[Item-finding records]
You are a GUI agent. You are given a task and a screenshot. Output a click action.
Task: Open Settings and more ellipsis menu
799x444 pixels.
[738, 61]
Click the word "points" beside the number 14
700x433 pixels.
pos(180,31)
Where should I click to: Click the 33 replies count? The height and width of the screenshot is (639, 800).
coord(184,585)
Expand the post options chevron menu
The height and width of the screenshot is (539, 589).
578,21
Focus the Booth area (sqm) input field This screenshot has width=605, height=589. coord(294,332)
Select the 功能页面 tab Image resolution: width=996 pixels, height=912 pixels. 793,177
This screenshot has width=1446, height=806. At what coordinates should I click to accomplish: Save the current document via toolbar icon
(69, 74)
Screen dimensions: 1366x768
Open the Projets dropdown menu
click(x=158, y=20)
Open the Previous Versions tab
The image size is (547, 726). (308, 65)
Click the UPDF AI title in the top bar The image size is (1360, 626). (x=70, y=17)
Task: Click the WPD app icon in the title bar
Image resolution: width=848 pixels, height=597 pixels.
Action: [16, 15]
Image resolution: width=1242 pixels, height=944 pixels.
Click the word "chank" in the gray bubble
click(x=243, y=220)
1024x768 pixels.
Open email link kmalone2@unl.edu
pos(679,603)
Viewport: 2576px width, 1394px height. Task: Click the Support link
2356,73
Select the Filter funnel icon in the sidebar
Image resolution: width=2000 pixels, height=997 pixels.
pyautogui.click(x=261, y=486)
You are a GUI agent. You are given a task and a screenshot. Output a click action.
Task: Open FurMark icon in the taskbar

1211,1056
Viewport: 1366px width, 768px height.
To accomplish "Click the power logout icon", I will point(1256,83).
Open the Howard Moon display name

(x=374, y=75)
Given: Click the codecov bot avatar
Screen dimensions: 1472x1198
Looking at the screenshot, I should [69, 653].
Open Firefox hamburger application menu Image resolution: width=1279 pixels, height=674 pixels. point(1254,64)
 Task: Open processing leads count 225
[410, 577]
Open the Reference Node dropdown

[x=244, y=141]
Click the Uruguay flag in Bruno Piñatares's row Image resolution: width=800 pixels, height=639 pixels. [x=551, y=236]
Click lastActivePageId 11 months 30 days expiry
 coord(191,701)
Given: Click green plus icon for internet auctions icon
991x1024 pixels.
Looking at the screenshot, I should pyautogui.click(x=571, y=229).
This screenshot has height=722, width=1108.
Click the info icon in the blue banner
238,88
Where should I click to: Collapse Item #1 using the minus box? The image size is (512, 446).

• Aim
Render every one of the lines above as a JSON list of strings, one string per line, skipping blank lines.

• Answer below
[
  "You are a GUI agent. You are given a task and a screenshot. Output a click action.",
  "Task: Open Settings and more ellipsis menu",
  "799x444 pixels.",
  "[738, 61]",
  "Click the word \"points\" beside the number 14",
  "700x433 pixels.",
  "pos(180,31)",
  "Where should I click to: Click the 33 replies count? The height and width of the screenshot is (639, 800).",
  "coord(184,585)",
  "Expand the post options chevron menu",
  "The height and width of the screenshot is (539, 589).",
  "578,21",
  "Focus the Booth area (sqm) input field This screenshot has width=605, height=589. coord(294,332)",
  "Select the 功能页面 tab Image resolution: width=996 pixels, height=912 pixels. 793,177",
  "This screenshot has width=1446, height=806. At what coordinates should I click to accomplish: Save the current document via toolbar icon",
  "(69, 74)",
  "Screen dimensions: 1366x768",
  "Open the Projets dropdown menu",
  "click(x=158, y=20)",
  "Open the Previous Versions tab",
  "The image size is (547, 726). (308, 65)",
  "Click the UPDF AI title in the top bar The image size is (1360, 626). (x=70, y=17)",
  "Task: Click the WPD app icon in the title bar",
  "Image resolution: width=848 pixels, height=597 pixels.",
  "Action: [16, 15]",
  "Image resolution: width=1242 pixels, height=944 pixels.",
  "Click the word \"chank\" in the gray bubble",
  "click(x=243, y=220)",
  "1024x768 pixels.",
  "Open email link kmalone2@unl.edu",
  "pos(679,603)",
  "Viewport: 2576px width, 1394px height. Task: Click the Support link",
  "2356,73",
  "Select the Filter funnel icon in the sidebar",
  "Image resolution: width=2000 pixels, height=997 pixels.",
  "pyautogui.click(x=261, y=486)",
  "You are a GUI agent. You are given a task and a screenshot. Output a click action.",
  "Task: Open FurMark icon in the taskbar",
  "1211,1056",
  "Viewport: 1366px width, 768px height.",
  "To accomplish \"Click the power logout icon\", I will point(1256,83).",
  "Open the Howard Moon display name",
  "(x=374, y=75)",
  "Given: Click the codecov bot avatar",
  "Screen dimensions: 1472x1198",
  "Looking at the screenshot, I should [69, 653].",
  "Open Firefox hamburger application menu Image resolution: width=1279 pixels, height=674 pixels. point(1254,64)",
  " Task: Open processing leads count 225",
  "[410, 577]",
  "Open the Reference Node dropdown",
  "[x=244, y=141]",
  "Click the Uruguay flag in Bruno Piñatares's row Image resolution: width=800 pixels, height=639 pixels. [x=551, y=236]",
  "Click lastActivePageId 11 months 30 days expiry",
  " coord(191,701)",
  "Given: Click green plus icon for internet auctions icon",
  "991x1024 pixels.",
  "Looking at the screenshot, I should pyautogui.click(x=571, y=229).",
  "This screenshot has height=722, width=1108.",
  "Click the info icon in the blue banner",
  "238,88",
  "Where should I click to: Collapse Item #1 using the minus box? The image size is (512, 446)."
]